— DA FARE —
- 1) Elenca, per favore, tutte le frasi dell'intervista tra Coma Cose e Bonetti che terminano con un punto interrogativo.
- 2) Riprendi l'intervista tra Coma Cose e Bonetti e proseguila a partire dall'ultima domanda riportata.

— BRANO DI TESTO —
:::::

Coma Cose vs Bonetti: l'intervista doppia

Coma Cose e Bonetti non si conoscevano tra di loro. Ci abbiamo pensato noi

grafiche di Maria Serafini
grafiche di Maria Serafini

"Vengo dal niente voglio tutto" vs "Vengo dal tutto voglio niente". Grazie a questa suggestione contenuta nei testi, rispettivamente, di Coma Cose e Bonetti, abbiamo pensato di farli incontrare e, per una volta, lasciare che si facessero delle domande tra di loro anziché intervenire dalla redazione. Fausto, California e Bonetti non si conoscevano prima: ecco quali sono state le cose che li hanno incuriositi l'uno dell'altro. Chissà se il 25 maggio staranno a guardarsi a vicenda sul palco Havaianas al MI AMI Festival.

 

COMA COSE VS BONETTI

Perché “Bonetti”? È il tuo cognome all’anagrafe? Perché un nome d’arte?
In realtà Bonetti nasce come storpiatura del mio cognome. Sono anni che i miei amici più cari mi chiamano così, quindi per me è stato assolutamente normale “battezzare” in questo modo il mio progetto. Per quel che mi riguarda è perfetto, perché è a tutti gli effetti un nome d'arte, ma è anche qualcosa di molto intimo in cui mi identifico pienamente.

“La felicità non si merita, quando c’è si vive” è una frase che ci è piaciuta, qual è la poetica che c’è dietro?
Grazie. Quel verso racchiude un po' il senso dell'intera canzone. A volte, credendo di fare bene, ci intestardiamo a cercare di capire situazioni che però non possono essere del tutto comprese e magari nemmeno risolte. Alla lunga quello che ne viene fuori non è quasi mai chiarezza, bensì frustrazione e nervosismo. E non basta applicarsi, sforzarsi di fare il possibile, per arrivare alla felicità. Quella è di un altro pianeta, arriva secondo regole tutte sue.

Cosa ne pensi della Dark Polo Gang?

:::::

— MATERIALE FORNITO —

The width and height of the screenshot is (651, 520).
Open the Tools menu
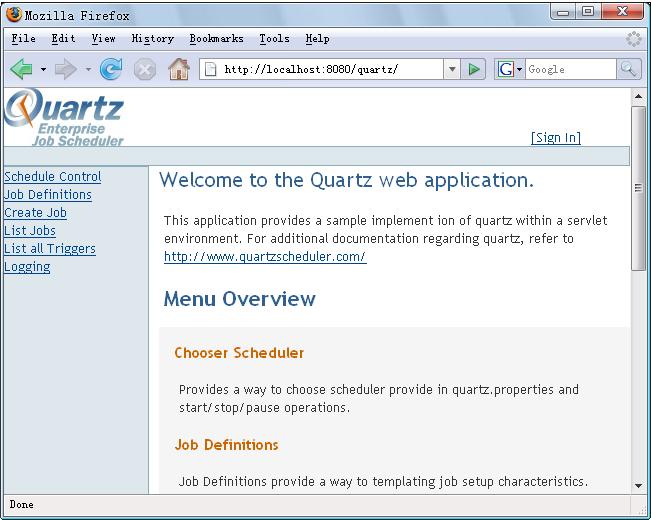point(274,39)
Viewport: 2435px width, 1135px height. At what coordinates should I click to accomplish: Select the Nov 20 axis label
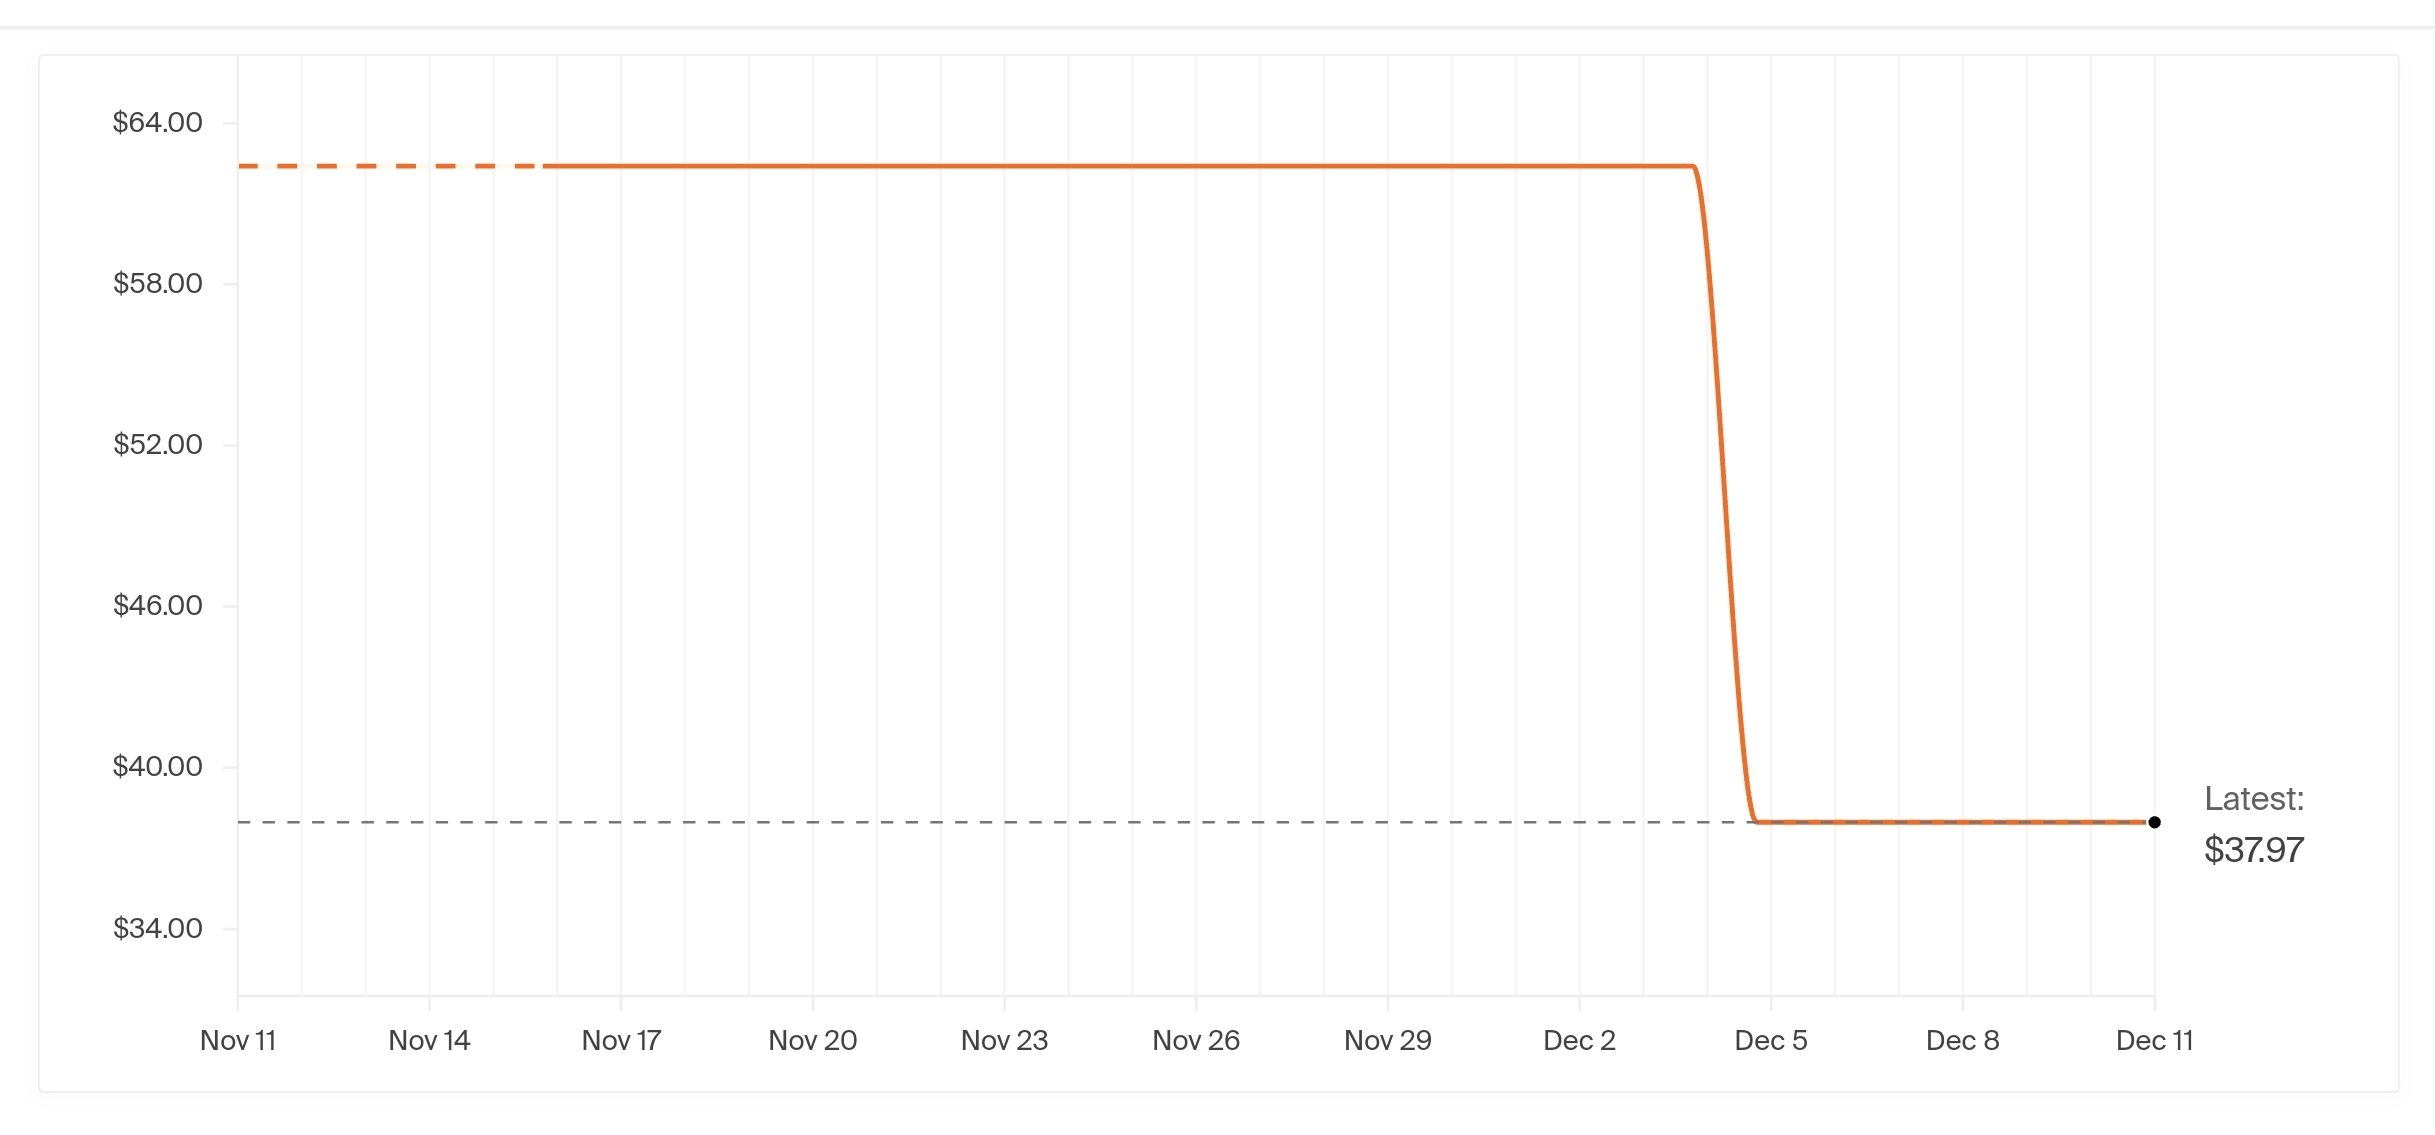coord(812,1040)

:::::

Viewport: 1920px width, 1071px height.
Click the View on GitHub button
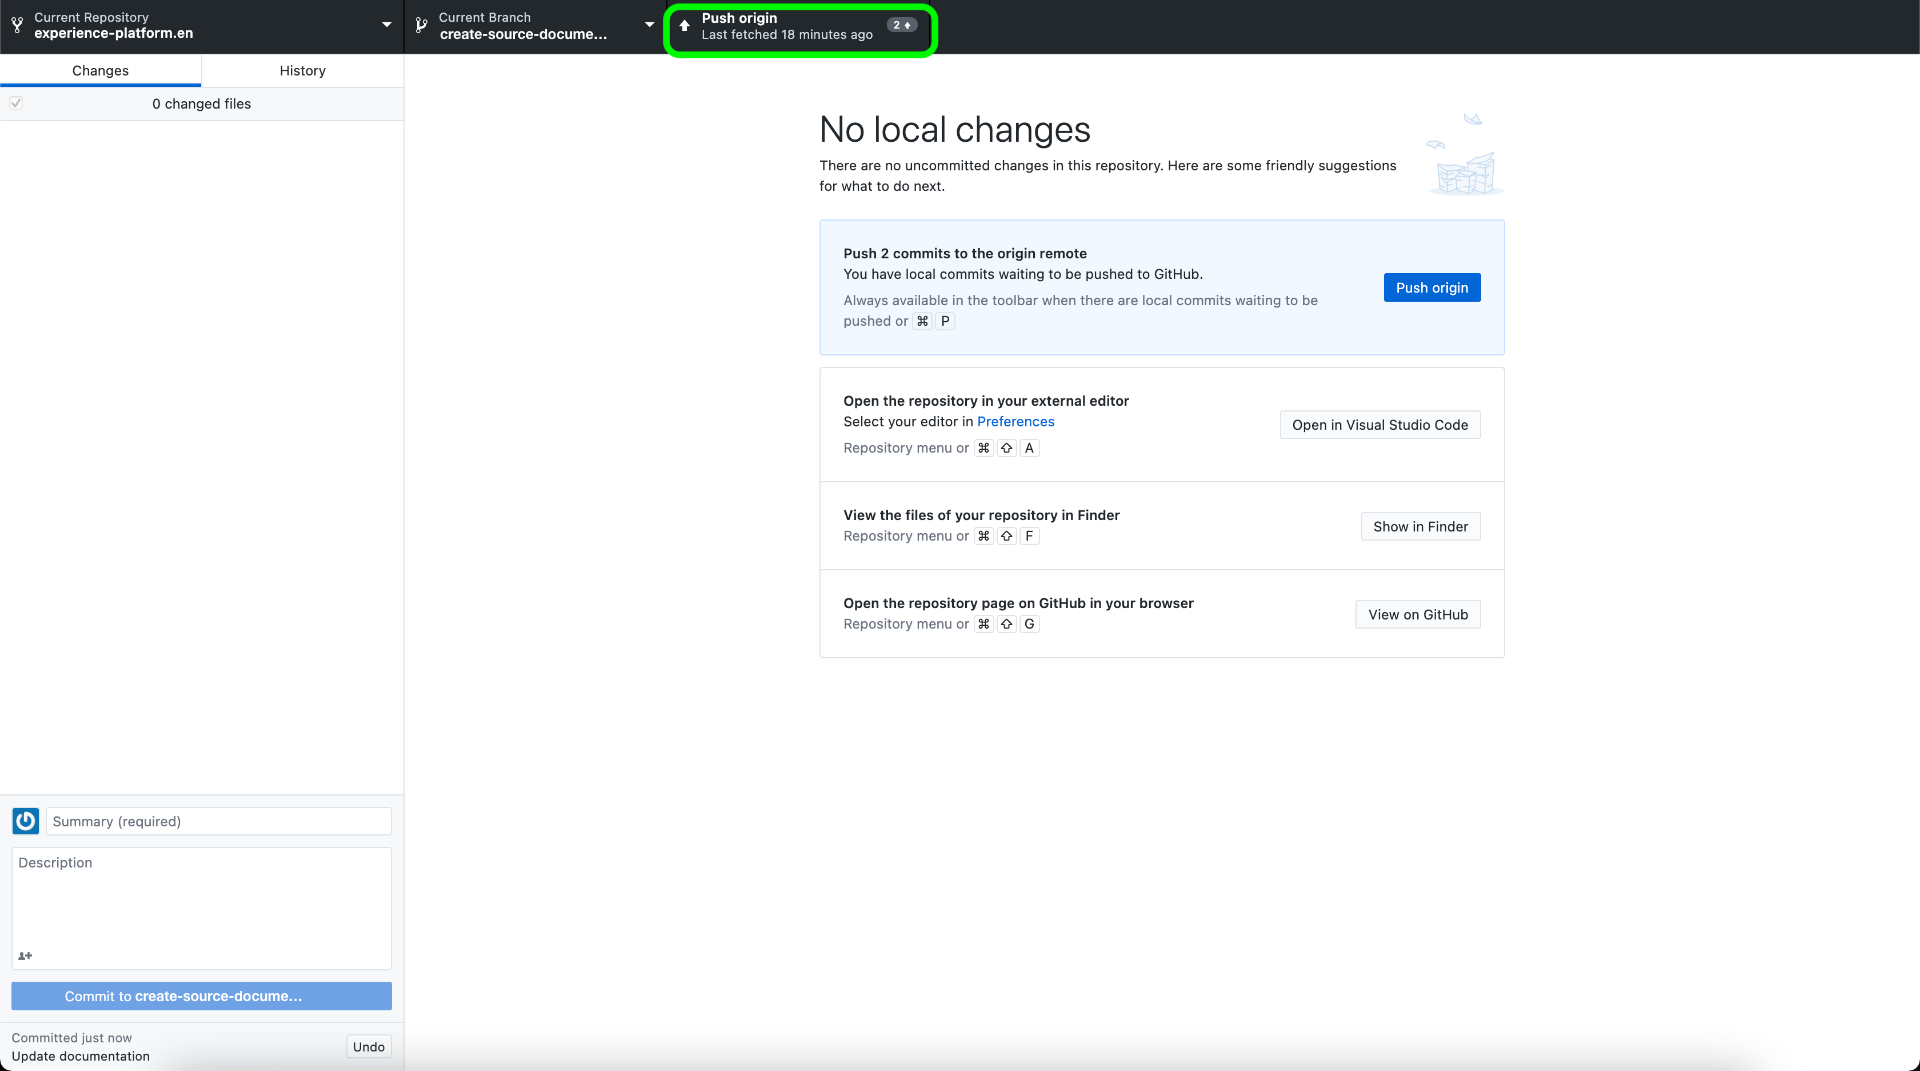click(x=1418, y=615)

:::::

— RISPOSTE PER COMPITO —
- 1)
- Perché “Bonetti”?
- È il tuo cognome all’anagrafe?
- Perché un nome d’arte?
- “La felicità non si merita, quando c’è si vive” è una frase che ci è piaciuta, qual è la poetica che c’è dietro?
- Cosa ne pensi della Dark Polo Gang?

- 2)
Me li mangio come un cono gelato

Qual è la canzone di Bonetti che ti piace di più?
Ogni scarafone è bello eccetera eccetera, però al momento direi "Dobbiamo tirar fuori qualcosa" che, forse perché è l'ultimo pezzo che ho scritto, per me rappresenta l'inizio di una nuova fase. Sono molto soddisfatto di come è venuta. Poi io a Bologna ci sono andato davvero a vedere i Teenage Funclub. Sono stati grandiosi: loro fanno musica con l'approccio che piace a me. Da come suonano si vede che non potrebbero vivere senza, però l'impressione che si ha è che non si prendono mai esageratamente sul serio. Il chitarrista aveva il raffreddore. Pestava con venti distorsori come un ragazzino, poi tornava ad essere un cinquantenne che, con l'eleganza di un Lord, alla fine di ogni brano recuperava dalla tasca un fazzoletto di stoffa, si soffiava il naso, lo ripiegava con precisione nemmeno fosse davanti a Sua Maestà, e bruuuum di nuovo distorsori. Idoli.

Qual è un brano della nuova scena musicale che ti piace particolarmente?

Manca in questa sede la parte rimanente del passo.